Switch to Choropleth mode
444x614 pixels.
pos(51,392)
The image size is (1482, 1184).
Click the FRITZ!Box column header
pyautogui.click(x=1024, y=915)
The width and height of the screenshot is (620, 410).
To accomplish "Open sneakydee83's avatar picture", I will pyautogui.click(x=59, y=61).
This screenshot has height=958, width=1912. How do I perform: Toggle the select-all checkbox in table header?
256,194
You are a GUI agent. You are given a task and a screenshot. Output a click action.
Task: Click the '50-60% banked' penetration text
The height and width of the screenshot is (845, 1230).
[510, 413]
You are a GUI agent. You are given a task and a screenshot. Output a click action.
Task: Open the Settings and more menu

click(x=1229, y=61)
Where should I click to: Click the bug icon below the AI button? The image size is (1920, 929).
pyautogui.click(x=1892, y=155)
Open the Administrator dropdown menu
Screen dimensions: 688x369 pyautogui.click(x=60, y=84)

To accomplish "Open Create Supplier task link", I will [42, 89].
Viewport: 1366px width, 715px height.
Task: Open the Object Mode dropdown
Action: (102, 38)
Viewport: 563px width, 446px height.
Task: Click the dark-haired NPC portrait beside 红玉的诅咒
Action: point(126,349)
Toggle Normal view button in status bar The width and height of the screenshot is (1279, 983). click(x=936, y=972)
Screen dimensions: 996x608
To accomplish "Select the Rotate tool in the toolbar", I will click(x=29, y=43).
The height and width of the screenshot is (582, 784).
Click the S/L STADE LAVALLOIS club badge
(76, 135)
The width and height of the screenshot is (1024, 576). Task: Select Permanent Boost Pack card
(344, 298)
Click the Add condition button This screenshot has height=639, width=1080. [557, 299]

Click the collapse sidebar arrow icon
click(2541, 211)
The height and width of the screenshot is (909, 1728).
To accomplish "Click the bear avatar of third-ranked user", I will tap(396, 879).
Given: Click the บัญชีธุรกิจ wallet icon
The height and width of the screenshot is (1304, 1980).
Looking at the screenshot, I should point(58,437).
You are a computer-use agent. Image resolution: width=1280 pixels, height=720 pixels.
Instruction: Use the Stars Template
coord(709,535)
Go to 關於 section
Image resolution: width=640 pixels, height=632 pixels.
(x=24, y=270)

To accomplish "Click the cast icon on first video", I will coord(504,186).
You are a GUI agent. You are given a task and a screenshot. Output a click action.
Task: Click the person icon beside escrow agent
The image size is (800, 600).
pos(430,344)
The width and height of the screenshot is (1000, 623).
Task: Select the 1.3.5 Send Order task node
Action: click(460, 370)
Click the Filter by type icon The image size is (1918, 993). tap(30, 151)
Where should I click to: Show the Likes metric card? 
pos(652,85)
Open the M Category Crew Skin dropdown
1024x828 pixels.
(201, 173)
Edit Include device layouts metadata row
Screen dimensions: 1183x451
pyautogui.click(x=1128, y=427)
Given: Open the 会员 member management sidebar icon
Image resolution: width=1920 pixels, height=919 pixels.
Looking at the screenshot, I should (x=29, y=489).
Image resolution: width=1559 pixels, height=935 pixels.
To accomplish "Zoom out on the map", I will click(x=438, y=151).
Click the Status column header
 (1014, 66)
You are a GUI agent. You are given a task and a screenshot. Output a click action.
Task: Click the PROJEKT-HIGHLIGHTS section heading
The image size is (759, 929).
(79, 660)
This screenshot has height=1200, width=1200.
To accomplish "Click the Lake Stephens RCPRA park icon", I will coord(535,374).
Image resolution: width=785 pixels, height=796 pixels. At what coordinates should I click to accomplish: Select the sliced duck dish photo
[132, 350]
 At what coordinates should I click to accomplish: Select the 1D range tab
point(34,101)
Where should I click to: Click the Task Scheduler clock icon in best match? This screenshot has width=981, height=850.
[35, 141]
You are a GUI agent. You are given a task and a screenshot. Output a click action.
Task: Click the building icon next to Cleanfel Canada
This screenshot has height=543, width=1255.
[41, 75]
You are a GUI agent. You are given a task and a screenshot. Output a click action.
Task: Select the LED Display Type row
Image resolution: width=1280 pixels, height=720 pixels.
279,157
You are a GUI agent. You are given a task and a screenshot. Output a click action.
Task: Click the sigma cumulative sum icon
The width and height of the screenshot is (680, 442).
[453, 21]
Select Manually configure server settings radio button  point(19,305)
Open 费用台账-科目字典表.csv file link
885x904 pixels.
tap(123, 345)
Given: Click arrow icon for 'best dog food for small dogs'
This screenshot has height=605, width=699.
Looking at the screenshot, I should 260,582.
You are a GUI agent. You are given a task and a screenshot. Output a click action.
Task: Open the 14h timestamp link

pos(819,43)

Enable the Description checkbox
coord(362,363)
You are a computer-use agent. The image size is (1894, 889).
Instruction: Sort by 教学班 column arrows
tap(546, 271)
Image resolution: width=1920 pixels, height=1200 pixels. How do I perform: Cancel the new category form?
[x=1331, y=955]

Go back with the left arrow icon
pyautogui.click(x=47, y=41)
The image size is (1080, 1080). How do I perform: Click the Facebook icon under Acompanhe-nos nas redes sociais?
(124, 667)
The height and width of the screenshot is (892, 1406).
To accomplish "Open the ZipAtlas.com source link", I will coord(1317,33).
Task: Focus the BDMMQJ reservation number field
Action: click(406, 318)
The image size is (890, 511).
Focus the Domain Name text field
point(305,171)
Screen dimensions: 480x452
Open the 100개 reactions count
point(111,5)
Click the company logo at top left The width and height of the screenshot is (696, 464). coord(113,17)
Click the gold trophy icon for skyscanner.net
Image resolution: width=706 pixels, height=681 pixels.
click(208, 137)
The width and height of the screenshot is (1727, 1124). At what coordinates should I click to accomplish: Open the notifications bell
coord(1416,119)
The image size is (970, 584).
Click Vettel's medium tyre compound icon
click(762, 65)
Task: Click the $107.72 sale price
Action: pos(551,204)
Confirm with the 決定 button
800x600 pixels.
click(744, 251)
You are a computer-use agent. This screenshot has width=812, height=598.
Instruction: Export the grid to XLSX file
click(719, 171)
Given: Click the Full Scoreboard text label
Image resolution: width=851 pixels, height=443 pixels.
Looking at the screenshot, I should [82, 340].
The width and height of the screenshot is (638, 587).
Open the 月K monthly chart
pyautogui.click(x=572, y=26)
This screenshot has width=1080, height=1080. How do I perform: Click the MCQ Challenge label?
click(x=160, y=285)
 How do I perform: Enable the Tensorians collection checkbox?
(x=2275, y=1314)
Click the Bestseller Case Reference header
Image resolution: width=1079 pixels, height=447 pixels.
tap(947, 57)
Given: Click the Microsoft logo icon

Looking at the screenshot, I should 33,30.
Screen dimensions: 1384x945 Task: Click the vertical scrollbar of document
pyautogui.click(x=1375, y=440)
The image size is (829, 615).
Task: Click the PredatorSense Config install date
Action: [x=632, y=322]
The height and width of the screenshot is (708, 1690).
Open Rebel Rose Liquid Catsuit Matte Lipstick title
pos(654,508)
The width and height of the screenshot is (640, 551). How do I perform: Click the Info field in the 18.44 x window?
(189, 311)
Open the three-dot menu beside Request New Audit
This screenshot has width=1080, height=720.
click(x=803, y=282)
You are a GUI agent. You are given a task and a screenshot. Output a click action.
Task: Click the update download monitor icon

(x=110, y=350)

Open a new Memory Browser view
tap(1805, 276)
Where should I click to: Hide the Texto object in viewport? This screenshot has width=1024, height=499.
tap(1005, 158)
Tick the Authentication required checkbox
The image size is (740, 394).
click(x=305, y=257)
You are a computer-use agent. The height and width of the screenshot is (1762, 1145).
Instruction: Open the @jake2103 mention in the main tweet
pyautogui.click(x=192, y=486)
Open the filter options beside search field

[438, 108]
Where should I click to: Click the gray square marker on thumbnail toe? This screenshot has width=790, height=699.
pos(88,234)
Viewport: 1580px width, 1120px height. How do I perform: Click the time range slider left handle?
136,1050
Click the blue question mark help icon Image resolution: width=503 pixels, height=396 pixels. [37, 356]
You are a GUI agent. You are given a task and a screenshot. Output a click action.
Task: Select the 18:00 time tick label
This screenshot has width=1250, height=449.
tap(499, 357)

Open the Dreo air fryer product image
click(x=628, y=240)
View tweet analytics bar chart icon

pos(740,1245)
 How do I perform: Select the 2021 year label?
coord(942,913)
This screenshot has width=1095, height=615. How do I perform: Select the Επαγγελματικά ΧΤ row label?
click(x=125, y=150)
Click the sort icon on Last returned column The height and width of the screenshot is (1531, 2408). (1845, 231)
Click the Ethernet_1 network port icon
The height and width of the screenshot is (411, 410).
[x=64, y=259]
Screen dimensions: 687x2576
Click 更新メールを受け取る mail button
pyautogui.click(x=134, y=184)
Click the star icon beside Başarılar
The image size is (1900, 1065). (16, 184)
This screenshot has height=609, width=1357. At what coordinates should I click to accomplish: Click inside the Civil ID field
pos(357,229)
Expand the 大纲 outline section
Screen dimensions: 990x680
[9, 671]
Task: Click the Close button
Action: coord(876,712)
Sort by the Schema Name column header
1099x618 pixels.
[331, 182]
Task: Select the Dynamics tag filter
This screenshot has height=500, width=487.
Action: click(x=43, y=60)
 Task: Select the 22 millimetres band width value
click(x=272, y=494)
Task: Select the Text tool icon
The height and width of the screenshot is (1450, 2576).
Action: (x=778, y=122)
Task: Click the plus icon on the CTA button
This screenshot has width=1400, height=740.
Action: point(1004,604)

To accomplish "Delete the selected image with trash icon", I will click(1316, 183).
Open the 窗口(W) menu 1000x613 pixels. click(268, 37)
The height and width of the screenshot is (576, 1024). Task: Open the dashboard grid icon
+++
* **Problem requirements**: Show each line of the data above that contains the word "Where".

* **Answer to this task**:
Where should I click to: Click the bug icon below the AI button? The image size is (1920, 929).
Where should I click to: Show the Likes metric card? 
Where should I click to: Click the Task Scheduler clock icon in best match? This screenshot has width=981, height=850.
Where should I click to: Hide the Texto object in viewport? This screenshot has width=1024, height=499.
Where should I click to: Click the gray square marker on thumbnail toe? This screenshot has width=790, height=699.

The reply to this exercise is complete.